World markets have recovered sharply from their recent exceptional lows, but are still far below pre-pandemic levels. The JSE also recovered, with some shares showing large increases from record lows, but at this stage a positive return for the year seems unlikely.

The JSE started 2020 on a subdued note, amid investor uncertainty regarding the SA economy. After increasing 13.8% in 2019 to start 2020 at 51 559 points, the JSE Top 40 Index hovered below 52 000 points while investors were searching for the odd share offering value that others might have overlooked.

In the middle of March the market crashed more than 30% when international markets fell, the coronavirus lockdown hit and Moody’s Investors Service cut SA bond ratings to junk – all within the space of a week.

By March 18, the Top 40 was down to below 36 000 points.

Since then, most shares have recovered most of their losses and the index rallied a remarkable 32% to 47 343 points at the end of last week, just 8% shy of the levels at the beginning of 2020. The story generally holds true for most share markets around the globe.

However, looking at the JSE’s strong recovery raises questions about the effect of the pandemic on the SA economy and the immediate outlook for businesses relative to that of developed countries like the US and European countries.

Local and ‘local’

It takes only a little bit of scratching to show that most of the JSE’s largest companies and the heavyweights in the JSE index are by far not a proxy for local companies and whatever local conditions impact their businesses.

It is common knowledge that the largest shares on the JSE are all international companies and lots more are big exporters, whose earnings and asset value are linked to changes in the exchange rate, rather than SA’s economic growth, employment levels and consumer spending.

The US dollar is either the currency of choice for our international firms or the de facto benchmark for export prices. In addition, the US dollar has gained ground against most currencies lately, especially against the rand.

We saw the rand fall from an already-weak R14 per dollar at the beginning of January to as low as R19, before recovering slightly to the current R18.36 per dollar.

Comparing equity markets in a single currency not only shows the relative performance of the share markets, but also the performance of currencies. The following graph shows the Dow Jones, JSE Top 40, Euro Stoxx 50 and the FTSE 100 in rand terms over the last five years (indexed to May 2015 to accommodate comparisons).

Relative performance of world markets in rand

Source: Calculation based on data from

US markets seem to have performed better than other bourses over the past five years, but it was more the result of an improvement in the dollar than US share prices as such. The dollar strengthened against the rand from R11.89 per dollar in 2015 to above R18, from $1.15 per euro to $1.08 (after a low of $1.22 per euro) and from $1.55 per pound sterling to $1.23.

On the JSE, some shares jumped sharply after their sudden fall.

From its low of less than R40, AngloPlats increased by more than 5 000% to R931 per share.

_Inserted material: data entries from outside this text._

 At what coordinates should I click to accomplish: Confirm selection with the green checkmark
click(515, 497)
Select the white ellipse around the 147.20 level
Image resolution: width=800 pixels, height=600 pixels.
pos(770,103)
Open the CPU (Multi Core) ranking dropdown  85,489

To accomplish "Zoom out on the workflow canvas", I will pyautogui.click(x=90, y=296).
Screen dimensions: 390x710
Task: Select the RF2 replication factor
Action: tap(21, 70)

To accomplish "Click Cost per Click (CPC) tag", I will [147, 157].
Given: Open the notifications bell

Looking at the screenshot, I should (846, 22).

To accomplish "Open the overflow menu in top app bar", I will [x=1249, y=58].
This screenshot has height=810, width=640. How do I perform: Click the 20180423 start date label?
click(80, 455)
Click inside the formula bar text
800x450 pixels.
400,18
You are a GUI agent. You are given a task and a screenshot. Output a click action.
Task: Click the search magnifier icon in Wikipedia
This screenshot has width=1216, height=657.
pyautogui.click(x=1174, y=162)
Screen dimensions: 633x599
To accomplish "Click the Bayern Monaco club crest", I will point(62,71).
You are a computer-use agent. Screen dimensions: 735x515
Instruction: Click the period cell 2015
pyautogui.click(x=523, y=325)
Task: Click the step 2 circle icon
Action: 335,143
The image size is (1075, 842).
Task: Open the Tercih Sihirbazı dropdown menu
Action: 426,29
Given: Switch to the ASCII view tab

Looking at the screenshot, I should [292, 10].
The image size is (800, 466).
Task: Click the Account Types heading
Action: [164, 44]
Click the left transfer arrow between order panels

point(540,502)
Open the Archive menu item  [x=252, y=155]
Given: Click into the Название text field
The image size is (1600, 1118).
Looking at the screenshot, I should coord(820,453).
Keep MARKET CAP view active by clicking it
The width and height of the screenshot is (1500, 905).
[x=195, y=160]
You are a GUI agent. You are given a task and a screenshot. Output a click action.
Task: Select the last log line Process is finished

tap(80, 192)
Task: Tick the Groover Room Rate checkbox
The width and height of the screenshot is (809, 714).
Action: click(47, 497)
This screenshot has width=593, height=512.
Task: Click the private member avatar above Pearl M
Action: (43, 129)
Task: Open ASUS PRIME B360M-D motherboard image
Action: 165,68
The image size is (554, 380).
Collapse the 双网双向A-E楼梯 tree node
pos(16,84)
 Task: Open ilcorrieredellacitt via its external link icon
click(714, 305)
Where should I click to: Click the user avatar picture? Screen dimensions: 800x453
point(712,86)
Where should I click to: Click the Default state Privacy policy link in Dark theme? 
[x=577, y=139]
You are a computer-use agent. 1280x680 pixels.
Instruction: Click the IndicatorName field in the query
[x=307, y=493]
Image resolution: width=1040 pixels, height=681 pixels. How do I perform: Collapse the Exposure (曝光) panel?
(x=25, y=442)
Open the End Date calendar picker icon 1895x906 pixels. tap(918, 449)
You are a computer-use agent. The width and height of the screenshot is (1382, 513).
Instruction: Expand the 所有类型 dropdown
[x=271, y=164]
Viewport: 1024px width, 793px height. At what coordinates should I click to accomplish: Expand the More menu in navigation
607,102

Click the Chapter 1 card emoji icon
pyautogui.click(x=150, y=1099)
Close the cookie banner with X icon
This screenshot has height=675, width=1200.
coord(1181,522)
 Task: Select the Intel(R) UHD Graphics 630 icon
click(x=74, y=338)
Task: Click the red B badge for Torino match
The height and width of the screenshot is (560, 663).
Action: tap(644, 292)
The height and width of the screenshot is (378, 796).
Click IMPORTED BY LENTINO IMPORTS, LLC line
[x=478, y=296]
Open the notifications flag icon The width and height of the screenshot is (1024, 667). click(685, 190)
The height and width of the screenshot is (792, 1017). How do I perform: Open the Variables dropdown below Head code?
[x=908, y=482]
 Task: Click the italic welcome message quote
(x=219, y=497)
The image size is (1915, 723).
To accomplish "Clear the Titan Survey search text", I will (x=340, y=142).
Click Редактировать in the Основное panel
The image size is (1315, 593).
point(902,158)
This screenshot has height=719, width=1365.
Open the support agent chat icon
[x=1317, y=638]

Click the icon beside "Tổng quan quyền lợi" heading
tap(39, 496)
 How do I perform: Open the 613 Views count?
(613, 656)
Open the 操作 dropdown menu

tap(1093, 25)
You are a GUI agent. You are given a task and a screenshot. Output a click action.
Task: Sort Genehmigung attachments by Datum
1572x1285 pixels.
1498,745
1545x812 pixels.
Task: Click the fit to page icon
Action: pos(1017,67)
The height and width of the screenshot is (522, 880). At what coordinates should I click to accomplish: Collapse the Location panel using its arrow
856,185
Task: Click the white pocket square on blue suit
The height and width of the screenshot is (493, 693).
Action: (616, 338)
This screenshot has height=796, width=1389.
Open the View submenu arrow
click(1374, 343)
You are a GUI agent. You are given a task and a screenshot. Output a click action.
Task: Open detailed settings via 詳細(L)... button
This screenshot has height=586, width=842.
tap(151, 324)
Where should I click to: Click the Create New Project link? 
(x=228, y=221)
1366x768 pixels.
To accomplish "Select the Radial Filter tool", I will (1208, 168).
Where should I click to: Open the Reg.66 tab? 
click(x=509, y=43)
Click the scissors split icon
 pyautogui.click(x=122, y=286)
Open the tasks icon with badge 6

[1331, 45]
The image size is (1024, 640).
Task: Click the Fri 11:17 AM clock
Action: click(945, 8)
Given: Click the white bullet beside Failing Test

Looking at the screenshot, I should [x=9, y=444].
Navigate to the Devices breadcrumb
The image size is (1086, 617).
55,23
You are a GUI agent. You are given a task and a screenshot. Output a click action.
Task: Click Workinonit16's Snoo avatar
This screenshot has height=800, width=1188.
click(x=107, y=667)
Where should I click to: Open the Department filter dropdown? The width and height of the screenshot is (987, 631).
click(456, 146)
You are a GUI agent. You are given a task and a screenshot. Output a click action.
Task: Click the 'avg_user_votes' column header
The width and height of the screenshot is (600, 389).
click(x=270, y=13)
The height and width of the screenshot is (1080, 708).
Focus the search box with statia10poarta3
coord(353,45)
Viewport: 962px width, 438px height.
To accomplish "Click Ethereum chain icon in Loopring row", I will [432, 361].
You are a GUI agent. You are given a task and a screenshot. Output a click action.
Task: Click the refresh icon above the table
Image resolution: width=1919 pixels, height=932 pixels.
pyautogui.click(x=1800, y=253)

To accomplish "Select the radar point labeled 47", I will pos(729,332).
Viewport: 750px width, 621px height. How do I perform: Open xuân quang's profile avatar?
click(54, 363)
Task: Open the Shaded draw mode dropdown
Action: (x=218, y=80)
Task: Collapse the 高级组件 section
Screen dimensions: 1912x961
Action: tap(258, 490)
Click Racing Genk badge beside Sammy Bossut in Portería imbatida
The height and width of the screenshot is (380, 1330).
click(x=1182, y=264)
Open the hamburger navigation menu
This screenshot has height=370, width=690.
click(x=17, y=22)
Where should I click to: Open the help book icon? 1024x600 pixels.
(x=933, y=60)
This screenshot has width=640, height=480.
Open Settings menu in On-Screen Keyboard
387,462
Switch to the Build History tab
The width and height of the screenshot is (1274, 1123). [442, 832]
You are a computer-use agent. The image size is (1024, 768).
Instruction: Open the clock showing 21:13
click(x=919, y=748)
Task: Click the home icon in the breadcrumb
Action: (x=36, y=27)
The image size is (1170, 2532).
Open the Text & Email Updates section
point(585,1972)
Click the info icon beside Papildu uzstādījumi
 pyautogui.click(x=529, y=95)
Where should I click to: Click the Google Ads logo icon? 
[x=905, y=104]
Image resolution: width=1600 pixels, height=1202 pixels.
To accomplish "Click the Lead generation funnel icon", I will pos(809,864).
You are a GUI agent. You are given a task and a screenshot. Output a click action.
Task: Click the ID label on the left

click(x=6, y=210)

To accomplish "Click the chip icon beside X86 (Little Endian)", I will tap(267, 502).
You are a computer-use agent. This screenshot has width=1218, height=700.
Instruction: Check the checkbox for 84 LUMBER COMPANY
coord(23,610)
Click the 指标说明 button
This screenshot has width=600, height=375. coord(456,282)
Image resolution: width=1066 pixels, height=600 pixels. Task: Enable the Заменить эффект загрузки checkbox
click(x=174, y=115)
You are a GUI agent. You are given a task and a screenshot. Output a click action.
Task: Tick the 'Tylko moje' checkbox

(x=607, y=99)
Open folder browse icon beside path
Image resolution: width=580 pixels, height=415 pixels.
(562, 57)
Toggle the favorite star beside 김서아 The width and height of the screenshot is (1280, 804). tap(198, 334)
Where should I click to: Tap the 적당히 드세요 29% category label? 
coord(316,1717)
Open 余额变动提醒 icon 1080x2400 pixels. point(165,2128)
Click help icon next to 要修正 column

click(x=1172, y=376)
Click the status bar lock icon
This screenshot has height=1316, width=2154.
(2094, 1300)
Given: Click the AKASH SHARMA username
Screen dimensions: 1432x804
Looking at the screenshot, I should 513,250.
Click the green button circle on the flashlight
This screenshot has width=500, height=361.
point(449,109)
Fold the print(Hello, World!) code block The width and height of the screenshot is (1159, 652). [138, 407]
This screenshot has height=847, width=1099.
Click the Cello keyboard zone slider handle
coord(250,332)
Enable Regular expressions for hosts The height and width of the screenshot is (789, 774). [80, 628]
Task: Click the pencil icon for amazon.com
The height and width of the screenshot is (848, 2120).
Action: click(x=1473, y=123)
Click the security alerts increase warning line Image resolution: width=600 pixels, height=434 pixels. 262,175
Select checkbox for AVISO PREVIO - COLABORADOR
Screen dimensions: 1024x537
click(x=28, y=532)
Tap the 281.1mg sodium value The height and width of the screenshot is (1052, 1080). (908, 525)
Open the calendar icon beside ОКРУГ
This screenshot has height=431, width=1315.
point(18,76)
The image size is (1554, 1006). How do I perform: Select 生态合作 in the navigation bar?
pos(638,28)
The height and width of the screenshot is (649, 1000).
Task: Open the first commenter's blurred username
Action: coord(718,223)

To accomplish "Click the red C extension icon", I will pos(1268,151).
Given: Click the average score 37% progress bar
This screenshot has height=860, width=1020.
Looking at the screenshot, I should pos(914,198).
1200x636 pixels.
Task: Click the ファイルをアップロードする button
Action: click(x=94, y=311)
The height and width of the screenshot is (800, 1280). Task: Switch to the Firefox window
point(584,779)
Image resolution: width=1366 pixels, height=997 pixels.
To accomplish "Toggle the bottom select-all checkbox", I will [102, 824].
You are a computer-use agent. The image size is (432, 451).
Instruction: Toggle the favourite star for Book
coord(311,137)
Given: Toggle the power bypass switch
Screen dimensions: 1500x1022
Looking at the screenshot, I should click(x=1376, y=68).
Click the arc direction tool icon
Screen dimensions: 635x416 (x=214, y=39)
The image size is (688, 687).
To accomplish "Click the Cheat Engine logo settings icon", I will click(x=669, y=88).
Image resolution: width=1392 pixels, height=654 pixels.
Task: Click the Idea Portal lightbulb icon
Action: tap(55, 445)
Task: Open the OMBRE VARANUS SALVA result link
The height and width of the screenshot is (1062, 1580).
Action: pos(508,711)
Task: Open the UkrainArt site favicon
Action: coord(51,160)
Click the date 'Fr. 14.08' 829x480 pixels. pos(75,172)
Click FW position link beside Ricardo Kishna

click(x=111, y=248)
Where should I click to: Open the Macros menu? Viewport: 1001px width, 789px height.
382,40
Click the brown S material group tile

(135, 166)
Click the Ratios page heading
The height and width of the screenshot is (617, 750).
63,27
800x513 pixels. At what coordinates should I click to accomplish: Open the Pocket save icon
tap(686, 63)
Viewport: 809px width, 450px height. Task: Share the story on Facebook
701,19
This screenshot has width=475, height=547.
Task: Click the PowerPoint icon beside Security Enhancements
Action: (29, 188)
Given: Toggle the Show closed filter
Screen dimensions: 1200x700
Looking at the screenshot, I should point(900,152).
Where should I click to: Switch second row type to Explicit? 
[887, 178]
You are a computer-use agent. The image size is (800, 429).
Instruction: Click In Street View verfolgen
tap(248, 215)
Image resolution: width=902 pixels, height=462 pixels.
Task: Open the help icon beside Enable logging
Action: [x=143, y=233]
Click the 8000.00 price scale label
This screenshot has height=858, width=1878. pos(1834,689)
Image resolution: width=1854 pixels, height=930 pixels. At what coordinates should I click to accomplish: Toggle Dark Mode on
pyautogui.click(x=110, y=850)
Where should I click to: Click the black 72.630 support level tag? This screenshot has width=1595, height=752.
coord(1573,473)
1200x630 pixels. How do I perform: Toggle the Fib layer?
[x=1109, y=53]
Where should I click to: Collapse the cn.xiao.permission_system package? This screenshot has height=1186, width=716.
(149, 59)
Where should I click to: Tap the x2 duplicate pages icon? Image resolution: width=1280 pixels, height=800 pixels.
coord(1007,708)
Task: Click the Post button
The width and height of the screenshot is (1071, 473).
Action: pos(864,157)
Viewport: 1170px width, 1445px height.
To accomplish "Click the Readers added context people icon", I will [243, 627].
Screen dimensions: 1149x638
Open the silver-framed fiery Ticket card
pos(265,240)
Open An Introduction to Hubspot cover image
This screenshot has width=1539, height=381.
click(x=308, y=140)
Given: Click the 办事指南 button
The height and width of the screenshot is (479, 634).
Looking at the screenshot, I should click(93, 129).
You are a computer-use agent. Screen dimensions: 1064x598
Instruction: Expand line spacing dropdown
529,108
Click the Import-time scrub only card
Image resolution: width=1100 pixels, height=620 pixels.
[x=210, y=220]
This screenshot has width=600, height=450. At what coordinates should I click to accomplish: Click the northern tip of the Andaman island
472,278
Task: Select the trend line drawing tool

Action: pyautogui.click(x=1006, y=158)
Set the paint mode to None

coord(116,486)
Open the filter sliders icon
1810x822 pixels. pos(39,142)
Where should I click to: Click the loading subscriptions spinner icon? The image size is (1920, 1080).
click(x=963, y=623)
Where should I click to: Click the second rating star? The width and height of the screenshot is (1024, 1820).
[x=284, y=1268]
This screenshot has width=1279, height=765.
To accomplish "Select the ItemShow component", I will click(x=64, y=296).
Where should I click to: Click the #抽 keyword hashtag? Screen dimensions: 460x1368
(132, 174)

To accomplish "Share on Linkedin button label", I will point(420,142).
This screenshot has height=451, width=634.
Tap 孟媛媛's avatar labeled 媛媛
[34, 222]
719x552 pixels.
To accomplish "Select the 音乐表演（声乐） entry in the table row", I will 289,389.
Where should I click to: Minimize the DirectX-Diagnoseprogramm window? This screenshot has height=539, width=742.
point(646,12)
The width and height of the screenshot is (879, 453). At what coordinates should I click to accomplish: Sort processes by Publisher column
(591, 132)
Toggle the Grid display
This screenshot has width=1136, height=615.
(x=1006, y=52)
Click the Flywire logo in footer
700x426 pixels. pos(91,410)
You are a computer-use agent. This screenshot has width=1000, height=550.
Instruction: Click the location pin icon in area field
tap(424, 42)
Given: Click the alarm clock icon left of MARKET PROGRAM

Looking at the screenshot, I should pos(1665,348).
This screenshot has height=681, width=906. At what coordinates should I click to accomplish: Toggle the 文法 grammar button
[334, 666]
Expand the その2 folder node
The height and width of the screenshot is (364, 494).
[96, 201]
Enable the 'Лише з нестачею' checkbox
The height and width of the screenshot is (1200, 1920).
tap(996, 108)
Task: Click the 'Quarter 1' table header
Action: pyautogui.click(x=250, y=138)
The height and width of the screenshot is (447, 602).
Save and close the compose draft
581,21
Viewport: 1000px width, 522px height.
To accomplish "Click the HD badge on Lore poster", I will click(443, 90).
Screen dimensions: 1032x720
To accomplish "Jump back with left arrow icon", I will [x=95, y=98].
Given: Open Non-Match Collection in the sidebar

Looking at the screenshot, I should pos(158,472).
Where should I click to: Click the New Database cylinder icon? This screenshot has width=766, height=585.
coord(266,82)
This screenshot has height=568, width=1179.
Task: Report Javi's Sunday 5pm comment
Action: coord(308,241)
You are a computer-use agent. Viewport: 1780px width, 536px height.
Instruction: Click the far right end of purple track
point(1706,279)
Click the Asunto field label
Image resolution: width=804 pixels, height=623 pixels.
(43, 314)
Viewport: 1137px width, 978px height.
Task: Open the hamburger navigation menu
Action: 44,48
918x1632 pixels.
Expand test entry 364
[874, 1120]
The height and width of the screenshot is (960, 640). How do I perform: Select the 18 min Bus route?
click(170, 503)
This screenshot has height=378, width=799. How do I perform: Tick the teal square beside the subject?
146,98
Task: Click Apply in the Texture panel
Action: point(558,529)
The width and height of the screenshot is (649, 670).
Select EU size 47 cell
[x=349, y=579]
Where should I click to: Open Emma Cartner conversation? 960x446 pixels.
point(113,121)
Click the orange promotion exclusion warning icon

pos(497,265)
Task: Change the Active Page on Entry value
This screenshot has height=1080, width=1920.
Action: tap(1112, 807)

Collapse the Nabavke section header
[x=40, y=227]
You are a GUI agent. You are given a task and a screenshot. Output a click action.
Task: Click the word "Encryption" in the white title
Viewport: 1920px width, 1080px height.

Not that this massive increase helped long-term investors much – the current price is still significantly below the pre-crash levels of more than R1 400.

Sasol dropped to R21 per share and recovered to around R83 to chalk up an increase of nearly 300% … once again, still far from the recent levels of more than R200.

A list of current share prices of popular stocks, compared to March 19 when the index hit its low, shows that most increased quickly, but the majority are still below where they started 2020. The predicted slowdown in the global economy indicates that it will take a long time to recovered fully and re-establish a growth trend.